Ideal dipole approximation fails to predict electronic coupling and energy transfer between semiconducting single-wall carbon nanotubes

TitleIdeal dipole approximation fails to predict electronic coupling and energy transfer between semiconducting single-wall carbon nanotubes
Publication TypeJournal Article
Year of Publication2009
AuthorsWong, CY, Curutchet C, Tretiak S, Scholes GD
JournalJournal of Chemical Physics
Volume130
Issue8
Date Published2009
ISBN Number0021-9606
Keywordscarbon nanotubes, centers, density functional theory, dependence, electronic structure, elemental semiconductors, excitation transfer, fluorescence, forster theory, model, molecules, photophysics, pigments, systems
AbstractThe electronic coupling values and approximate energy transfer rates between semiconductor single-wall carbon nanotubes are calculated using two different approximations, the point dipole approximation and the distributed transition monopole approximation, and the results are compared.
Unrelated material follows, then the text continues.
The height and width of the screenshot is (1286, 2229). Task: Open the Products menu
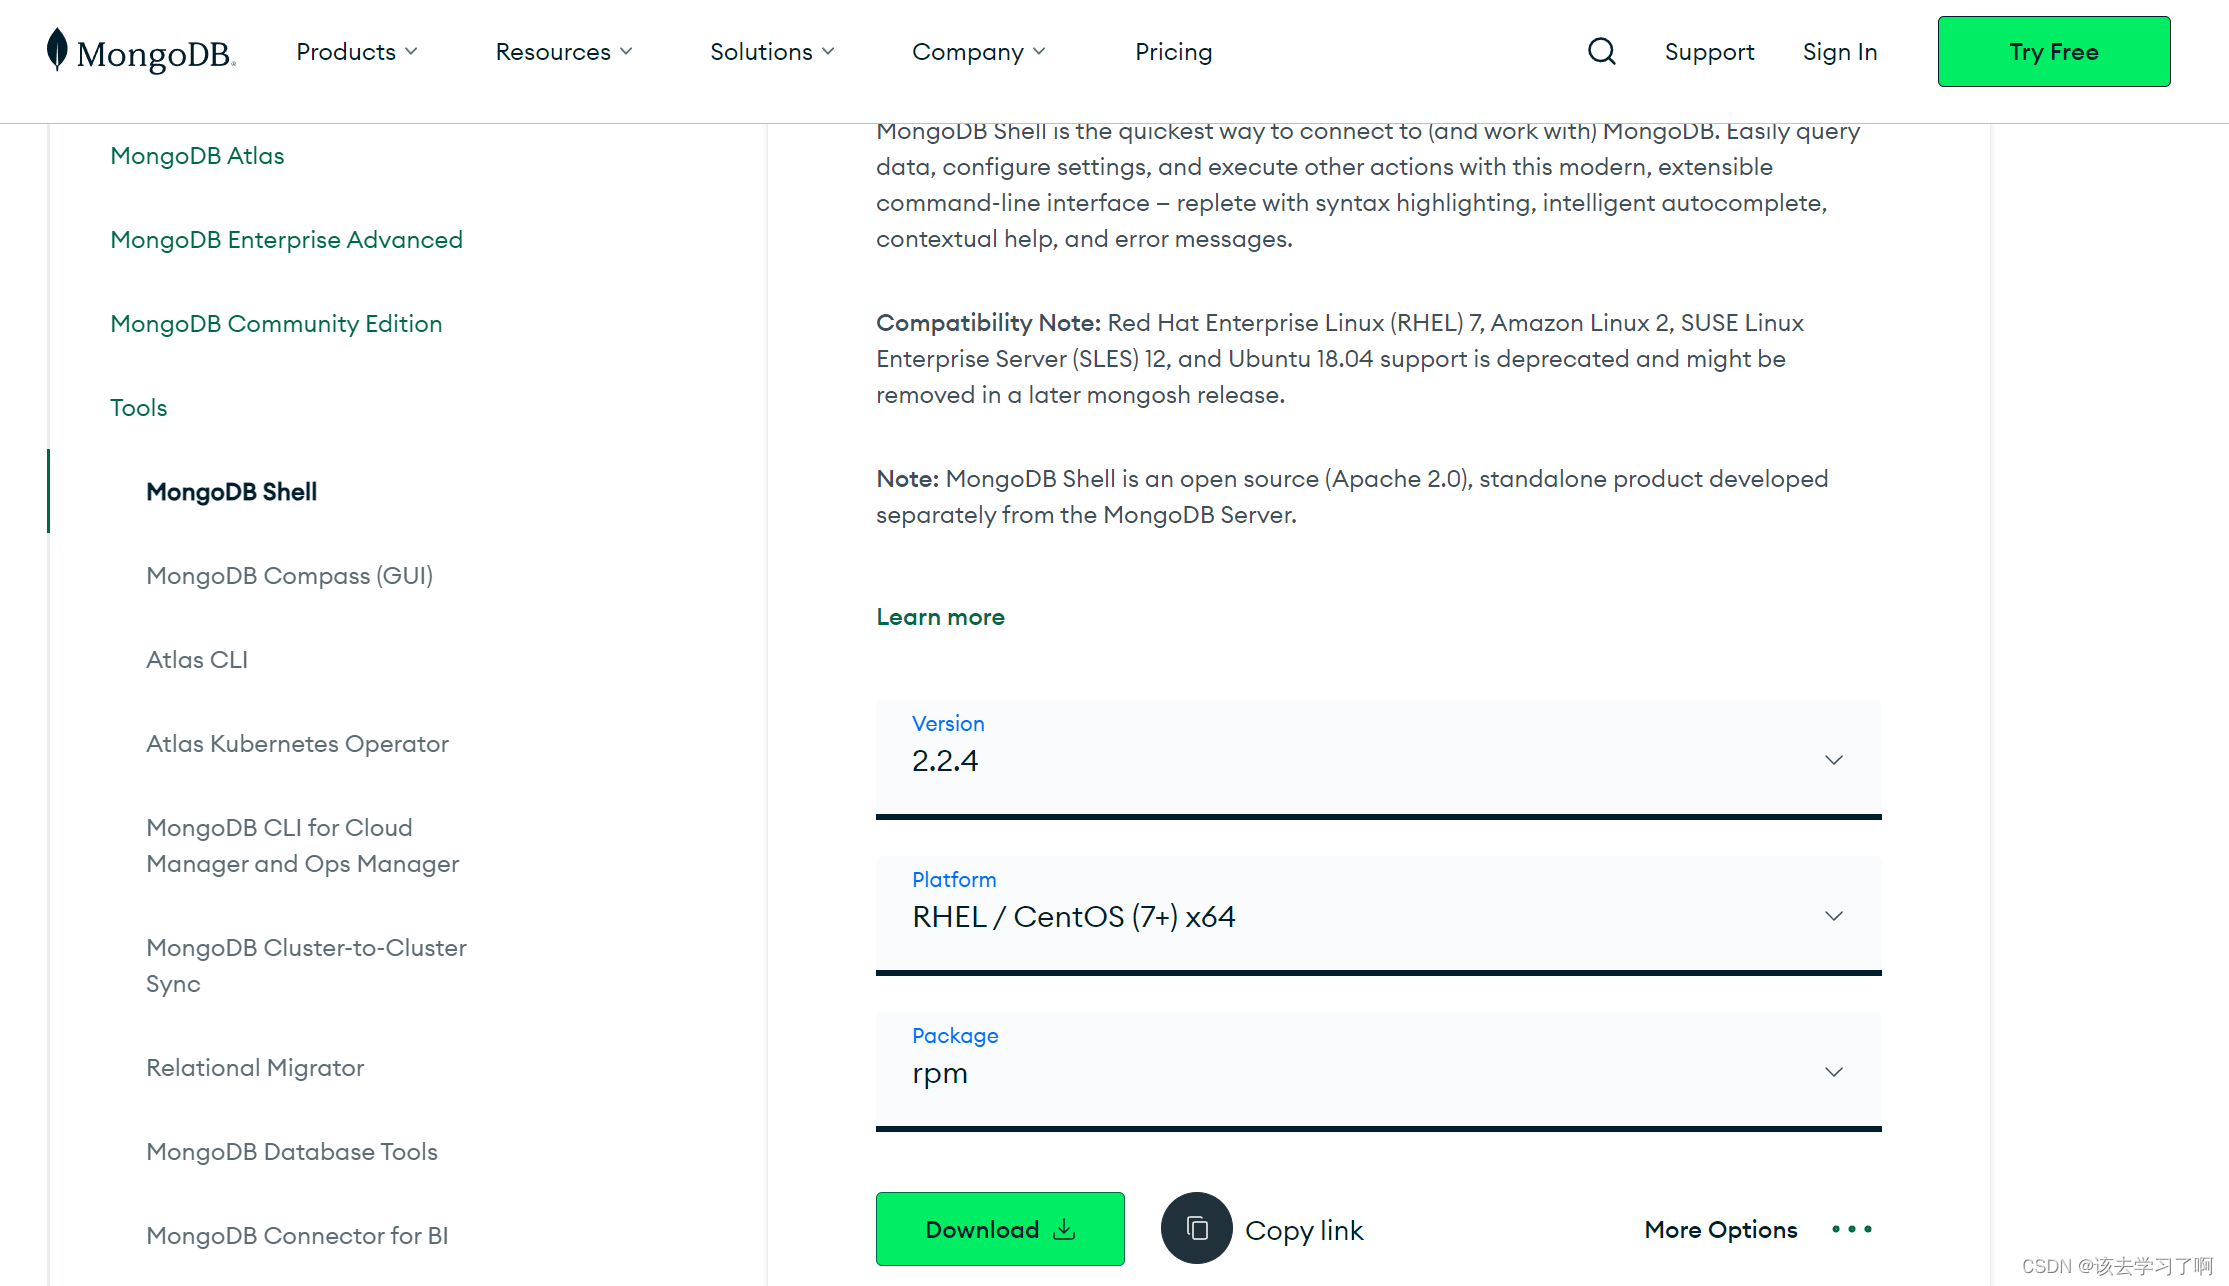[x=356, y=52]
It is shown that the point dipole approximation fails dramatically at tube separations typically found in nanotube bundles (similar to 12-16 A) and that the disagreement persists at large tube separations (>100 A, over ten nanotube diameters). When used in Forster resonance energy transfer theory, the coupling between two point transition dipoles is found to overestimate energy transfer rates. It is concluded that the point dipole approximation is inappropriate for use with elongated systems such as carbon nanotubes and that methods which can account for the shape of the particle are more suitable.